= Beginning of Section =
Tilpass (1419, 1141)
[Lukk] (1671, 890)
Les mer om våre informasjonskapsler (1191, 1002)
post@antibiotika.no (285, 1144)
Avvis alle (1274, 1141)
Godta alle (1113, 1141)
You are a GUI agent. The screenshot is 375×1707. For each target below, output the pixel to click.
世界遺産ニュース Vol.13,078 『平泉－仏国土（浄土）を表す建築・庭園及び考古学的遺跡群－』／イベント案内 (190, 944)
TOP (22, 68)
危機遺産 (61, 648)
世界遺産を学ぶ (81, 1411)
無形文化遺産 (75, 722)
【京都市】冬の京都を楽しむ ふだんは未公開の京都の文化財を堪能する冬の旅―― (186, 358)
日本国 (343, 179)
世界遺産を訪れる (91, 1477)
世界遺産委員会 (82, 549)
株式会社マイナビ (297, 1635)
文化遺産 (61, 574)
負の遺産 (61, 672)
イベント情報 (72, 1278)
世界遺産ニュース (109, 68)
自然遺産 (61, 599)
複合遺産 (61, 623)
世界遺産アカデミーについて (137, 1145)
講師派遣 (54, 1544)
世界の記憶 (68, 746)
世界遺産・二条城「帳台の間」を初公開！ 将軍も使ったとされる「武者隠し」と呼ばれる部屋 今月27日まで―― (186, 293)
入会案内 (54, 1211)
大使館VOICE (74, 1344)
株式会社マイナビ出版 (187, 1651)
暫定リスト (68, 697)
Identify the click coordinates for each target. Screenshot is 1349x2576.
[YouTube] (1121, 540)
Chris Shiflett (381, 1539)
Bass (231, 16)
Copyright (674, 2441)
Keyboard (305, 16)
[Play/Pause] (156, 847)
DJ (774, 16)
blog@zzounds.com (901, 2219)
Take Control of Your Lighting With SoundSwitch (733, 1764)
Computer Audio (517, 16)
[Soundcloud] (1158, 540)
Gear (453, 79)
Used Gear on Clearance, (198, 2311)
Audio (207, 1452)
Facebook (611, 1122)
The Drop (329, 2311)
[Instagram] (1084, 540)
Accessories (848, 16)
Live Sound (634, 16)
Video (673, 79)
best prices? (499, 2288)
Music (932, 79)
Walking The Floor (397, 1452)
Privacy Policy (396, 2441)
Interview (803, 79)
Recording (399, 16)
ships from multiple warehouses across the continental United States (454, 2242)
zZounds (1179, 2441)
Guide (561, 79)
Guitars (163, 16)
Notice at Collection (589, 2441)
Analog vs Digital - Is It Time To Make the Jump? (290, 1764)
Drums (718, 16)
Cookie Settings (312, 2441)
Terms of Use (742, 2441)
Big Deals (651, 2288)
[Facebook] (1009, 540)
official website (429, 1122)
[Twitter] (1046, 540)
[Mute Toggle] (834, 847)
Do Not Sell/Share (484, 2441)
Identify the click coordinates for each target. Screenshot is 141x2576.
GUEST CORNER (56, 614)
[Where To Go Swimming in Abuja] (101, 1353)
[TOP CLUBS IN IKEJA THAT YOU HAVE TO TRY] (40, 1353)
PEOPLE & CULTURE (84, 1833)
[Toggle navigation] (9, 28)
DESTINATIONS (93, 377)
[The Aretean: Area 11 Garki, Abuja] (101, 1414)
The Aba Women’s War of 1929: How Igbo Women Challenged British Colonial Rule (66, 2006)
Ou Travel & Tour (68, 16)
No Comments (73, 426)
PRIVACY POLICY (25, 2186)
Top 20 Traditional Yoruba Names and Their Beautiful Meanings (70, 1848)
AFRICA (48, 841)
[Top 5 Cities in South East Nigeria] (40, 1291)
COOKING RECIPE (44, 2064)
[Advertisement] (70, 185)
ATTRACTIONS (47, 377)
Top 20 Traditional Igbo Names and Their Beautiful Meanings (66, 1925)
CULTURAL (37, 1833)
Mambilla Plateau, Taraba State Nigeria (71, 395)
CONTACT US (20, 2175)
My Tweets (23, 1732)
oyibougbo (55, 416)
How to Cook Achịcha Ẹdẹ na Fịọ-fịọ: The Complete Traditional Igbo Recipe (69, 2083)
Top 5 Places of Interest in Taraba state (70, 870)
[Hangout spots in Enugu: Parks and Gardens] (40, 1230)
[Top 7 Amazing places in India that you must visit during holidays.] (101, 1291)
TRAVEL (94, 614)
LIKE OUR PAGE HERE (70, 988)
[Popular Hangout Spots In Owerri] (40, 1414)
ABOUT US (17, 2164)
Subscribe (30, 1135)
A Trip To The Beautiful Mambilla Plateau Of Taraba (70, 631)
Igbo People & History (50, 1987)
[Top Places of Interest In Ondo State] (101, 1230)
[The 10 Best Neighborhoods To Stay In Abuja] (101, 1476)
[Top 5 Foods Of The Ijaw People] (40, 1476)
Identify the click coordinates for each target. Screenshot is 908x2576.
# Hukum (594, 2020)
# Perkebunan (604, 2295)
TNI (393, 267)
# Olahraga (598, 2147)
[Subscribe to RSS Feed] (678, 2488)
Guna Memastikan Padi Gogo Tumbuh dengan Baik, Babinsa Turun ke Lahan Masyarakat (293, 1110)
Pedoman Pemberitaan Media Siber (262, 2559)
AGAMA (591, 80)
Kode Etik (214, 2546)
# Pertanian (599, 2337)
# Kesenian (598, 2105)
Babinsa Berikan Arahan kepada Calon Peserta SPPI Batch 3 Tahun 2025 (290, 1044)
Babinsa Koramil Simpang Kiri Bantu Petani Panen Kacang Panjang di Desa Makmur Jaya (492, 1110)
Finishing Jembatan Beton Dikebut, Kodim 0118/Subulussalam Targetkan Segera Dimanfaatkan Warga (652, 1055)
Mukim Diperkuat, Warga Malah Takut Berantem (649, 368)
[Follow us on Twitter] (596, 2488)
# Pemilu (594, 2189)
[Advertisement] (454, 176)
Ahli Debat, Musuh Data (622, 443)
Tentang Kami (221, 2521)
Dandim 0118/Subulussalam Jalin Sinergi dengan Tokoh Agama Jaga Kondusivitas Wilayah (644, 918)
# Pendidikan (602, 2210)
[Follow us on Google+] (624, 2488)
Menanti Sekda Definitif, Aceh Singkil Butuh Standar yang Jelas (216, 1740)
= End of Section =
BRIEF - Exactly as shown, give every record again.

OUTPUT -
Tilpass (1419, 1141)
[Lukk] (1671, 890)
Les mer om våre informasjonskapsler (1191, 1002)
post@antibiotika.no (285, 1144)
Avvis alle (1274, 1141)
Godta alle (1113, 1141)
You are a GUI agent. The screenshot is 375×1707. For each target below, output the pixel to click.
世界遺産ニュース Vol.13,078 『平泉－仏国土（浄土）を表す建築・庭園及び考古学的遺跡群－』／イベント案内 (190, 944)
TOP (22, 68)
危機遺産 (61, 648)
世界遺産を学ぶ (81, 1411)
無形文化遺産 (75, 722)
【京都市】冬の京都を楽しむ ふだんは未公開の京都の文化財を堪能する冬の旅―― (186, 358)
日本国 (343, 179)
世界遺産を訪れる (91, 1477)
世界遺産委員会 (82, 549)
株式会社マイナビ (297, 1635)
文化遺産 (61, 574)
負の遺産 (61, 672)
イベント情報 (72, 1278)
世界遺産ニュース (109, 68)
自然遺産 (61, 599)
複合遺産 (61, 623)
世界遺産アカデミーについて (137, 1145)
講師派遣 (54, 1544)
世界の記憶 (68, 746)
世界遺産・二条城「帳台の間」を初公開！ 将軍も使ったとされる「武者隠し」と呼ばれる部屋 今月27日まで―― (186, 293)
入会案内 (54, 1211)
大使館VOICE (74, 1344)
株式会社マイナビ出版 (187, 1651)
暫定リスト (68, 697)
Identify the click coordinates for each target. Screenshot is 1349x2576.
[YouTube] (1121, 540)
Chris Shiflett (381, 1539)
Bass (231, 16)
Copyright (674, 2441)
Keyboard (305, 16)
[Play/Pause] (156, 847)
DJ (774, 16)
blog@zzounds.com (901, 2219)
Take Control of Your Lighting With SoundSwitch (733, 1764)
Computer Audio (517, 16)
[Soundcloud] (1158, 540)
Gear (453, 79)
Used Gear on Clearance, (198, 2311)
Audio (207, 1452)
Facebook (611, 1122)
The Drop (329, 2311)
[Instagram] (1084, 540)
Accessories (848, 16)
Live Sound (634, 16)
Video (673, 79)
best prices? (499, 2288)
Music (932, 79)
Walking The Floor (397, 1452)
Privacy Policy (396, 2441)
Interview (803, 79)
Recording (399, 16)
ships from multiple warehouses across the continental United States (454, 2242)
zZounds (1179, 2441)
Guide (561, 79)
Guitars (163, 16)
Notice at Collection (589, 2441)
Analog vs Digital - Is It Time To Make the Jump? (290, 1764)
Drums (718, 16)
Cookie Settings (312, 2441)
Terms of Use (742, 2441)
Big Deals (651, 2288)
[Facebook] (1009, 540)
official website (429, 1122)
[Twitter] (1046, 540)
[Mute Toggle] (834, 847)
Do Not Sell/Share (484, 2441)
Identify the click coordinates for each target. Screenshot is 141x2576.
GUEST CORNER (56, 614)
[Where To Go Swimming in Abuja] (101, 1353)
[TOP CLUBS IN IKEJA THAT YOU HAVE TO TRY] (40, 1353)
PEOPLE & CULTURE (84, 1833)
[Toggle navigation] (9, 28)
DESTINATIONS (93, 377)
[The Aretean: Area 11 Garki, Abuja] (101, 1414)
The Aba Women’s War of 1929: How Igbo Women Challenged British Colonial Rule (66, 2006)
Ou Travel & Tour (68, 16)
No Comments (73, 426)
PRIVACY POLICY (25, 2186)
Top 20 Traditional Yoruba Names and Their Beautiful Meanings (70, 1848)
AFRICA (48, 841)
[Top 5 Cities in South East Nigeria] (40, 1291)
COOKING RECIPE (44, 2064)
[Advertisement] (70, 185)
ATTRACTIONS (47, 377)
Top 20 Traditional Igbo Names and Their Beautiful Meanings (66, 1925)
CULTURAL (37, 1833)
Mambilla Plateau, Taraba State Nigeria (71, 395)
CONTACT US (20, 2175)
My Tweets (23, 1732)
oyibougbo (55, 416)
How to Cook Achịcha Ẹdẹ na Fịọ-fịọ: The Complete Traditional Igbo Recipe (69, 2083)
Top 5 Places of Interest in Taraba state (70, 870)
[Hangout spots in Enugu: Parks and Gardens] (40, 1230)
[Top 7 Amazing places in India that you must visit during holidays.] (101, 1291)
TRAVEL (94, 614)
LIKE OUR PAGE HERE (70, 988)
[Popular Hangout Spots In Owerri] (40, 1414)
ABOUT US (17, 2164)
Subscribe (30, 1135)
A Trip To The Beautiful Mambilla Plateau Of Taraba (70, 631)
Igbo People & History (50, 1987)
[Top Places of Interest In Ondo State] (101, 1230)
[The 10 Best Neighborhoods To Stay In Abuja] (101, 1476)
[Top 5 Foods Of The Ijaw People] (40, 1476)
Identify the click coordinates for each target. Screenshot is 908x2576.
# Hukum (594, 2020)
# Perkebunan (604, 2295)
TNI (393, 267)
# Olahraga (598, 2147)
[Subscribe to RSS Feed] (678, 2488)
Guna Memastikan Padi Gogo Tumbuh dengan Baik, Babinsa Turun ke Lahan Masyarakat (293, 1110)
Pedoman Pemberitaan Media Siber (262, 2559)
AGAMA (591, 80)
Kode Etik (214, 2546)
# Pertanian (599, 2337)
# Kesenian (598, 2105)
Babinsa Berikan Arahan kepada Calon Peserta SPPI Batch 3 Tahun 2025 (290, 1044)
Babinsa Koramil Simpang Kiri Bantu Petani Panen Kacang Panjang di Desa Makmur Jaya (492, 1110)
Finishing Jembatan Beton Dikebut, Kodim 0118/Subulussalam Targetkan Segera Dimanfaatkan Warga (652, 1055)
Mukim Diperkuat, Warga Malah Takut Berantem (649, 368)
[Follow us on Twitter] (596, 2488)
# Pemilu (594, 2189)
[Advertisement] (454, 176)
Ahli Debat, Musuh Data (622, 443)
Tentang Kami (221, 2521)
Dandim 0118/Subulussalam Jalin Sinergi dengan Tokoh Agama Jaga Kondusivitas Wilayah (644, 918)
# Pendidikan (602, 2210)
[Follow us on Google+] (624, 2488)
Menanti Sekda Definitif, Aceh Singkil Butuh Standar yang Jelas (216, 1740)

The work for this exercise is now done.